ZADANIE PISEMNE A: Zmień rekordy, przepisując je tak, by każde „Powered by” zostało zastąpione przez „Built with”. Wszystko inne pozostaw bez zmian.

PREZENTOWANY TEKST:
Przed nami ciepła i wilgotna zima - podobno. Poczekamy, zobaczymy

fot.freeimages.pl
fot.freeimages.pl

Na szczegółowe prognozy na zimę jest jeszcze za wcześnie, jednak ze wstępnych danych brytyjskiej oraz amerykańskiej służby meteorologicznej - MetOffice i NOAA - wynika, że będzie dość ciepło i wilgotno. Poczekamy, zobaczymy.

Z opublikowanych przed ekspertów map wynika, że - co najmniej - od listopada do lutego będzie utrzymywać się dodatnia faza NAO - informuje serwis tvnmeteo.tvn24.pl.

ZBIÓR DANYCH:
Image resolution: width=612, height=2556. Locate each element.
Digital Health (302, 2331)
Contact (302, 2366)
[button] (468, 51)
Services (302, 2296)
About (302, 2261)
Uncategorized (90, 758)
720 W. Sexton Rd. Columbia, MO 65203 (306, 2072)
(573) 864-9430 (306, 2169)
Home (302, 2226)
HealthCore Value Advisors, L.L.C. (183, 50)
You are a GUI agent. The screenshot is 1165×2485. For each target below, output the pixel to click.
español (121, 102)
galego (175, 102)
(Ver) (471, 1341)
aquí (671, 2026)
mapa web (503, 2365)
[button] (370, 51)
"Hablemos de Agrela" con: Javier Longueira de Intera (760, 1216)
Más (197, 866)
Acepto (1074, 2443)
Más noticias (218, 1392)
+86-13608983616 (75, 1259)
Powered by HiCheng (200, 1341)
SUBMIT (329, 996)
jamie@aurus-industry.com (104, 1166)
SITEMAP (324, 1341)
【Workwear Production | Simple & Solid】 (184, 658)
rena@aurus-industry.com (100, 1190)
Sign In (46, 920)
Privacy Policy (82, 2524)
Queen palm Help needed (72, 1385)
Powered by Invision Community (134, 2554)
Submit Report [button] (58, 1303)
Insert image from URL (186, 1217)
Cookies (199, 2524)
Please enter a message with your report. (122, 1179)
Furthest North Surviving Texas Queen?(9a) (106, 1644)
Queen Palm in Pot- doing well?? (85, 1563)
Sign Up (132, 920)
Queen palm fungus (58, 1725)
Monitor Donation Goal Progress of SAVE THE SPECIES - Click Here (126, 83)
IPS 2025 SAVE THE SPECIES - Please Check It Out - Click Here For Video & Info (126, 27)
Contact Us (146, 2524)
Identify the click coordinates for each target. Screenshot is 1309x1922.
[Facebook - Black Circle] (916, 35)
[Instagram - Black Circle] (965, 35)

ZADANIE PISEMNE B: Przytocz dokładnie fragment tekstu o prognozie na zimę. Zacznij od słów „Z opublikowanych przed” i zakończ po słowach „- informuje serwis tvnmeteo.tvn24.pl.”.

ODPOWIEDŹ PISEMNA A:
Image resolution: width=612, height=2556. Locate each element.
Digital Health (302, 2331)
Contact (302, 2366)
[button] (468, 51)
Services (302, 2296)
About (302, 2261)
Uncategorized (90, 758)
720 W. Sexton Rd. Columbia, MO 65203 (306, 2072)
(573) 864-9430 (306, 2169)
Home (302, 2226)
HealthCore Value Advisors, L.L.C. (183, 50)
You are a GUI agent. The screenshot is 1165×2485. For each target below, output the pixel to click.
español (121, 102)
galego (175, 102)
(Ver) (471, 1341)
aquí (671, 2026)
mapa web (503, 2365)
[button] (370, 51)
"Hablemos de Agrela" con: Javier Longueira de Intera (760, 1216)
Más (197, 866)
Acepto (1074, 2443)
Más noticias (218, 1392)
+86-13608983616 (75, 1259)
Built with HiCheng (200, 1341)
SUBMIT (329, 996)
jamie@aurus-industry.com (104, 1166)
SITEMAP (324, 1341)
【Workwear Production | Simple & Solid】 (184, 658)
rena@aurus-industry.com (100, 1190)
Sign In (46, 920)
Privacy Policy (82, 2524)
Queen palm Help needed (72, 1385)
Built with Invision Community (134, 2554)
Submit Report [button] (58, 1303)
Insert image from URL (186, 1217)
Cookies (199, 2524)
Please enter a message with your report. (122, 1179)
Furthest North Surviving Texas Queen?(9a) (106, 1644)
Queen Palm in Pot- doing well?? (85, 1563)
Sign Up (132, 920)
Queen palm fungus (58, 1725)
Monitor Donation Goal Progress of SAVE THE SPECIES - Click Here (126, 83)
IPS 2025 SAVE THE SPECIES - Please Check It Out - Click Here For Video & Info (126, 27)
Contact Us (146, 2524)
Identify the click coordinates for each target. Screenshot is 1309x1922.
[Facebook - Black Circle] (916, 35)
[Instagram - Black Circle] (965, 35)

ODPOWIEDŹ PISEMNA B:
Z opublikowanych przed ekspertów map wynika, że - co najmniej - od listopada do lutego będzie utrzymywać się dodatnia faza NAO - informuje serwis tvnmeteo.tvn24.pl.